Starting at the first line of the data below, repeat each line word for word up to and including the line with "Info Fidélité (541, 1885)".

- - -

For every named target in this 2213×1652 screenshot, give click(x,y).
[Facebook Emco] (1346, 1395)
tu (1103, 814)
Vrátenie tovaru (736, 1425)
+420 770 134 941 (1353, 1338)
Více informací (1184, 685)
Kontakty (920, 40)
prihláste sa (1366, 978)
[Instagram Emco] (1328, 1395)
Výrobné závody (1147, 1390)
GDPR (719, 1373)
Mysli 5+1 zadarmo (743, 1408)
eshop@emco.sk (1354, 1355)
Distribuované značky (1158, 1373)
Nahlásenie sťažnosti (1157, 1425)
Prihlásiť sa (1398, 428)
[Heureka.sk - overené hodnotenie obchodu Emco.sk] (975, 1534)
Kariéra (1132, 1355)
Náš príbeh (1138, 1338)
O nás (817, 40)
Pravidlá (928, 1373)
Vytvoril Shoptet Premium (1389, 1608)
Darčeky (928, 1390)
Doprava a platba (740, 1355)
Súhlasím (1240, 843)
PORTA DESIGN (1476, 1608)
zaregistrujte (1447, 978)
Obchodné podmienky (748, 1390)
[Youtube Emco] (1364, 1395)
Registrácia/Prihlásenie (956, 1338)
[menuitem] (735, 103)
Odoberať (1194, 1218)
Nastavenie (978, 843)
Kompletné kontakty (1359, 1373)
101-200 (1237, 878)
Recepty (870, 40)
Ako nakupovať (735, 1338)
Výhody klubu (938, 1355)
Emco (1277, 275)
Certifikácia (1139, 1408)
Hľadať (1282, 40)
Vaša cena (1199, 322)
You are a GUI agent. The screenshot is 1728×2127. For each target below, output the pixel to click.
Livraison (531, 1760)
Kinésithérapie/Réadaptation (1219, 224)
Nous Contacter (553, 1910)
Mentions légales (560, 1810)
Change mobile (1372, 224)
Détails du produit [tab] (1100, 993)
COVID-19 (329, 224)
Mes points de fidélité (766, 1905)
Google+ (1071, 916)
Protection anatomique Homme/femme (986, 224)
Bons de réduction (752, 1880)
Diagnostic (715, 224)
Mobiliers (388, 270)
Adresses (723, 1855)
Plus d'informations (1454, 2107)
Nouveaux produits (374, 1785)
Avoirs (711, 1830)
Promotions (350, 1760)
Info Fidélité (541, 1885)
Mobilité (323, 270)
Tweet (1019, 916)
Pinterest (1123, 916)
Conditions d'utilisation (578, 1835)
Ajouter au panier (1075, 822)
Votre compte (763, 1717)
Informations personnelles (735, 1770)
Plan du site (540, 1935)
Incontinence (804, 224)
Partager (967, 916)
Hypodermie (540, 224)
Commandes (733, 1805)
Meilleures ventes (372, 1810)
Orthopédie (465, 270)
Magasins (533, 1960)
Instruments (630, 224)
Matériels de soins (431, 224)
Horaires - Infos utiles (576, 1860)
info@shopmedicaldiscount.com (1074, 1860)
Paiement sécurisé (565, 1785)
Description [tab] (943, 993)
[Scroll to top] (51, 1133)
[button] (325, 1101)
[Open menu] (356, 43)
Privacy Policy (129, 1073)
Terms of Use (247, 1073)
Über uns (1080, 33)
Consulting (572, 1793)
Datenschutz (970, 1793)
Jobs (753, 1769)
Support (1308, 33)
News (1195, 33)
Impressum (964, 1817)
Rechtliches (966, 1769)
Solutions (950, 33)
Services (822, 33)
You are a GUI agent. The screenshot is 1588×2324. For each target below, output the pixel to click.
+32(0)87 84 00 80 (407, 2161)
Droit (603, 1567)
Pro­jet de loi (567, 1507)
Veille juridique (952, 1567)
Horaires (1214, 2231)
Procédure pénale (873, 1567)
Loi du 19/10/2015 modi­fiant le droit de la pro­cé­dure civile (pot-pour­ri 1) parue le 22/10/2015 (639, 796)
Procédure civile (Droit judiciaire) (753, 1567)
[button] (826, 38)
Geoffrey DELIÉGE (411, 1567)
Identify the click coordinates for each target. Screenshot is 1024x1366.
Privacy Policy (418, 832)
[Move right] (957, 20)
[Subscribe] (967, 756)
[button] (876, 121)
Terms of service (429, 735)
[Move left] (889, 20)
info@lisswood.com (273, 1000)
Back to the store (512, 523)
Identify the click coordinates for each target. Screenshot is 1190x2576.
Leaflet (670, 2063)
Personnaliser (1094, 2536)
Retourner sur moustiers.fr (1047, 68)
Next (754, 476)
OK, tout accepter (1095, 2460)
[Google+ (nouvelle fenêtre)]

- - -

Response to this task —
For every named target in this 2213×1652 screenshot, give click(x,y).
[Facebook Emco] (1346, 1395)
tu (1103, 814)
Vrátenie tovaru (736, 1425)
+420 770 134 941 (1353, 1338)
Více informací (1184, 685)
Kontakty (920, 40)
prihláste sa (1366, 978)
[Instagram Emco] (1328, 1395)
Výrobné závody (1147, 1390)
GDPR (719, 1373)
Mysli 5+1 zadarmo (743, 1408)
eshop@emco.sk (1354, 1355)
Distribuované značky (1158, 1373)
Nahlásenie sťažnosti (1157, 1425)
Prihlásiť sa (1398, 428)
[Heureka.sk - overené hodnotenie obchodu Emco.sk] (975, 1534)
Kariéra (1132, 1355)
Náš príbeh (1138, 1338)
O nás (817, 40)
Pravidlá (928, 1373)
Vytvoril Shoptet Premium (1389, 1608)
Darčeky (928, 1390)
Doprava a platba (740, 1355)
Súhlasím (1240, 843)
PORTA DESIGN (1476, 1608)
zaregistrujte (1447, 978)
Obchodné podmienky (748, 1390)
[Youtube Emco] (1364, 1395)
Registrácia/Prihlásenie (956, 1338)
[menuitem] (735, 103)
Odoberať (1194, 1218)
Nastavenie (978, 843)
Kompletné kontakty (1359, 1373)
101-200 (1237, 878)
Recepty (870, 40)
Ako nakupovať (735, 1338)
Výhody klubu (938, 1355)
Emco (1277, 275)
Certifikácia (1139, 1408)
Hľadať (1282, 40)
Vaša cena (1199, 322)
You are a GUI agent. The screenshot is 1728×2127. For each target below, output the pixel to click.
Livraison (531, 1760)
Kinésithérapie/Réadaptation (1219, 224)
Nous Contacter (553, 1910)
Mentions légales (560, 1810)
Change mobile (1372, 224)
Détails du produit [tab] (1100, 993)
COVID-19 (329, 224)
Mes points de fidélité (766, 1905)
Google+ (1071, 916)
Protection anatomique Homme/femme (986, 224)
Bons de réduction (752, 1880)
Diagnostic (715, 224)
Mobiliers (388, 270)
Adresses (723, 1855)
Plus d'informations (1454, 2107)
Nouveaux produits (374, 1785)
Avoirs (711, 1830)
Promotions (350, 1760)
Info Fidélité (541, 1885)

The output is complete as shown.